Added chapter about unicodeSetFilter. Changed analyzer names in the examples where they were all "collation".

barsk · barsk · commit 7dee1ba94bf6 · 2012-02-28T13:49:00.000+01:00
Commits for the unicodeSetFilter changes are coming.
diff --git a/guide/reference/index-modules/analysis/icu-plugin.textile b/guide/reference/index-modules/analysis/icu-plugin.textile
@@ -19,7 +19,7 @@ p. Normalizes characters as explained "here":http://userguide.icu-project.org/tr
     "index" : {
         "analysis" : {
             "analyzer" : {
-                "collation" : {
+                "normalization" : {
                     "tokenizer" : "keyword",
                     "filter" : ["icu_normalizer"]
                 }
@@ -31,14 +31,15 @@ p. Normalizes characters as explained "here":http://userguide.icu-project.org/tr
 
 h1. ICU Folding
 
-p. Folding of unicode characters based on @UTR#30@. It registers itself under @icu_folding@ and @icuFolding@ names. Sample setting:
+p. Folding of unicode characters based on @UTR#30@. It registers itself under @icu_folding@ and @icuFolding@ names. 

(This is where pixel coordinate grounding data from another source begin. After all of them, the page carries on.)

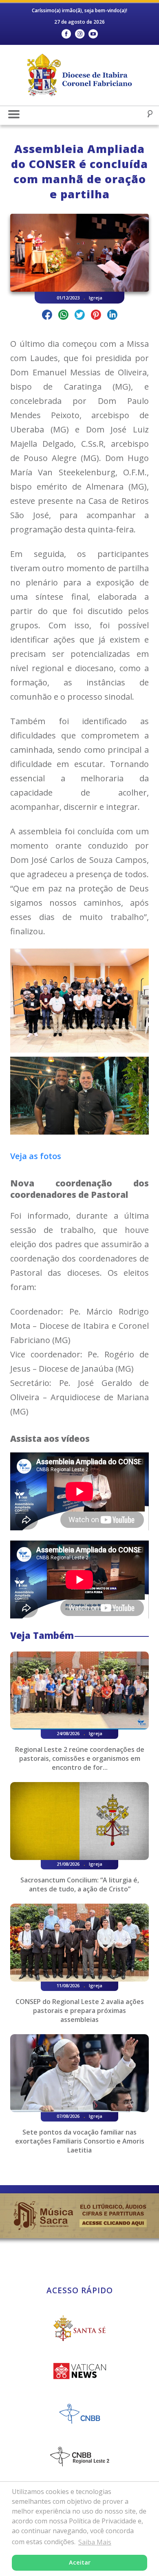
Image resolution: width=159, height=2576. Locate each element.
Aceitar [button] (80, 2562)
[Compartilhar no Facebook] (47, 316)
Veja (18, 1156)
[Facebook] (66, 34)
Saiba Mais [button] (94, 2542)
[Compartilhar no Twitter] (80, 316)
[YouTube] (93, 34)
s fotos (47, 1156)
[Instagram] (80, 34)
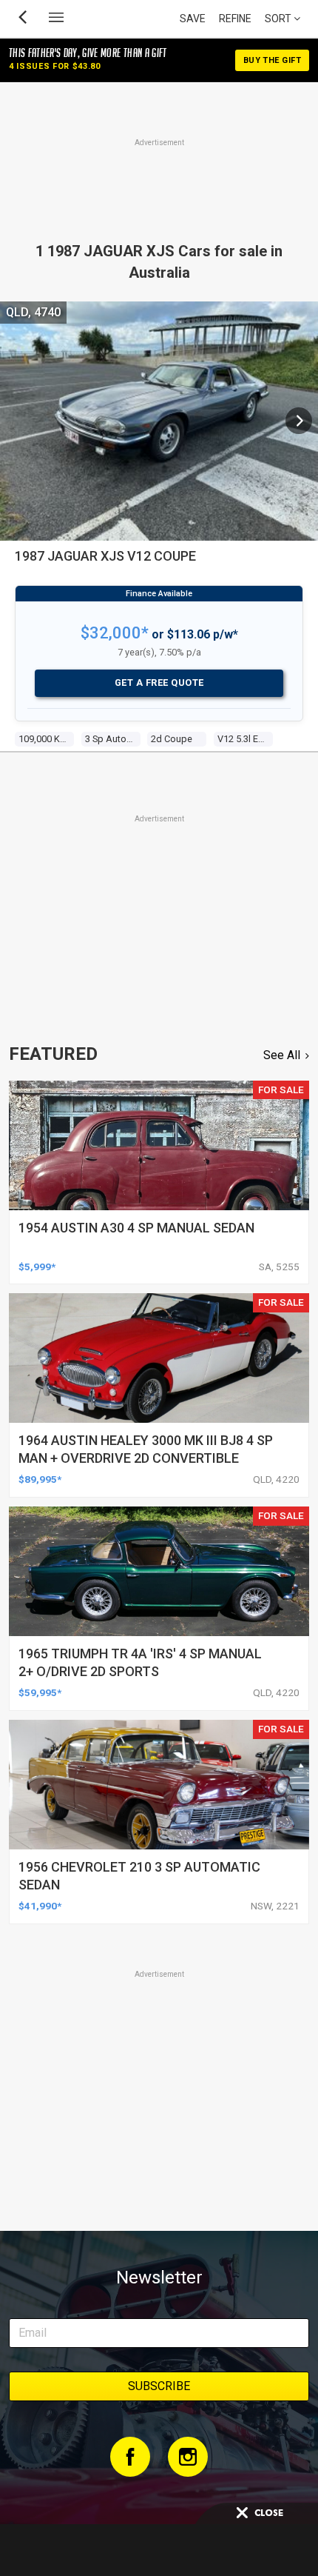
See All (281, 1055)
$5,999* (36, 1266)
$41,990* (39, 1906)
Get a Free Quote (159, 682)
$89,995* (39, 1479)
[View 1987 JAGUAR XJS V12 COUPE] (298, 420)
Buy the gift (272, 60)
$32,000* (115, 633)
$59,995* (39, 1692)
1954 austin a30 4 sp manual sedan (136, 1227)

+The filter also does lowercasing, which means the lowercase filter can normally be left out. Sample setting:
 
 <pre class="prettyprint">
 {
     "index" : {
         "analysis" : {
             "analyzer" : {
-                "collation" : {
+                "folding" : {
                     "tokenizer" : "keyword",
                     "filter" : ["icu_folding"]
                 }
@@ -48,6 +49,33 @@ p. Folding of unicode characters based on @UTR#30@. It registers itself under @i
 }
 </pre>
 
+h2. Filtering
+
+p. The folding can be filtered by a set of unicode characters with the parameter @unicodeSetFilter@. This is useful for a non-internationalized search engine where retaining a set of national characters which are primary letters in a specific language is wanted. See syntax for the UnicodeSet "here":http://icu-project.org/apiref/icu4j/com/ibm/icu/text/UnicodeSet.html.
+
+p. The Following example excempt Swedish characters from the folding. Note that the filtered characters are NOT lowercased which is why we add that filter below.
+
+<pre class="prettyprint">
+{
+    "index" : {
+        "analysis" : {
+            "analyzer" : {
+                "folding" : {
+                    "tokenizer" : "standard",
+                    "filter" : ["my_icu_folding", "lowercase"]
+                }
+            }
+            "filter" : {
+                "my_icu_folding" : {
+                    "type" : "icu_folding"
+                    "unicodeSetFilter" : "[^åäöÅÄÖ]"
+                }
+            }
+        }
+    }
+}
+</pre>
+
 h1. ICU Collation
 
 p. Uses collation token filter. Allows to either specify the rules for collation (defined "here":http://www.icu-project.org/userguide/Collate_Customization.html) using the @rules@ parameter (can point to a location or expressed in the settings, location can be relative to config location), or using the @language@ parameter (further specialized by country and variant). By default registers under @icu_collation@ or @icuCollation@ and uses the default locale.